Time spending for "Thread.dump_to_file" (3rd and 4th columns) starts increasing significantly when amount of thread containers is greater than 2000. Increasing amount of thread containers twice increases the time spent x4-x5 times.
$ java -XX:+UseZGC Test
N, Thread.print, Thread.dump_to_file, Thread.dump_to_file -json
1, 352, 292, 190
2, 179, 172, 171
4, 181, 174, 175
8, 179, 176, 175
16, 174, 177, 178
32, 177, 177, 176
64, 178, 173, 191
128, 172, 173, 185
256, 169, 177, 182
512, 183, 194, 183
1024, 175, 205, 200
2048, 178, 246, 252
4096, 181, 550, 596
8192, 180, 2412, 2425
16384, 145, 10651, 10835
32768, 188, 48748, 39925
65536, 197, 262159, 266275
The issue can be easily reproduced with "-XX:+UseZGC" - for some reasons ZGC doesn't collect unused ScheduledThreadPoolExecutor objects while running the test. In case of the default GC, the issue is reproducible, but time is not increasing continuosly, because GC has a chance to collect and free unused objects. But anyway time spent for "Thread.dump_to_file" is much higher than "Thread.print".
$ java Test
N, Thread.print, Thread.dump_to_file, Thread.dump_to_file -json
1, 327, 253, 201
2, 178, 181, 180
4, 179, 180, 193
8, 143, 144, 141
16, 145, 139, 141
32, 146, 175, 173
64, 167, 174, 181
128, 168, 185, 182
256, 177, 186, 189
512, 177, 186, 185
1024, 175, 189, 215
2048, 174, 225, 248
4096, 178, 377, 438
8192, 194, 1696, 1744
16384, 230, 1710, 185
32768, 172, 9808, 9592
65536, 189, 2655, 212
At the first sight it looks like most time is spent for iterating containers in ThreadContainer.collect().

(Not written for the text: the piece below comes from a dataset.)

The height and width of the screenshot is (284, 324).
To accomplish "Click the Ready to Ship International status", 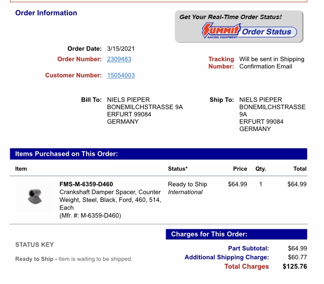I will pyautogui.click(x=187, y=188).
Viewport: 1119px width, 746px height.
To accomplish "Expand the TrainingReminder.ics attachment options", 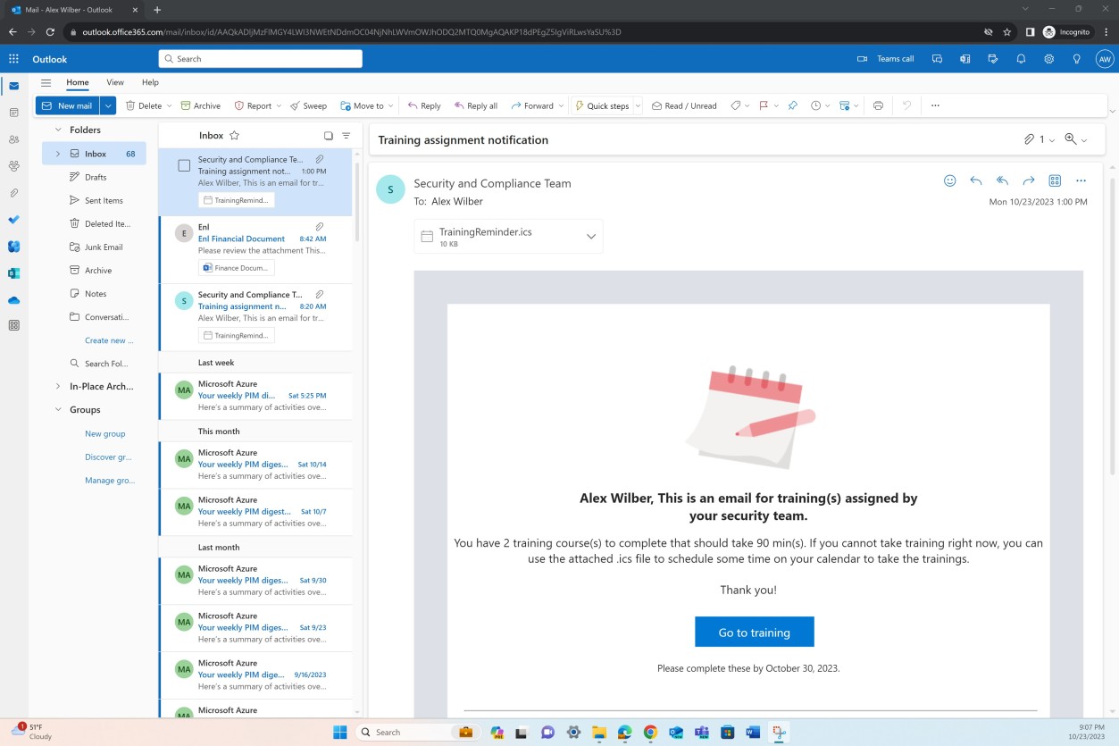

Is it really needed to iterate through thread container to dump container's info to file (even for empty containers)? Changing this behaviour may significantly improve "Thread.dump_to_file" performance.
Doesn't it look strange that increasing amount of thread containers twice increases time x5?
And additional related question, is it correct that ZGC doesn't collect 60_000 unused ScheduledThreadPoolExecutor objects? This can be "fixed" by using ZCollectionInterval option, however I'm wondering if it is OK for ZGC.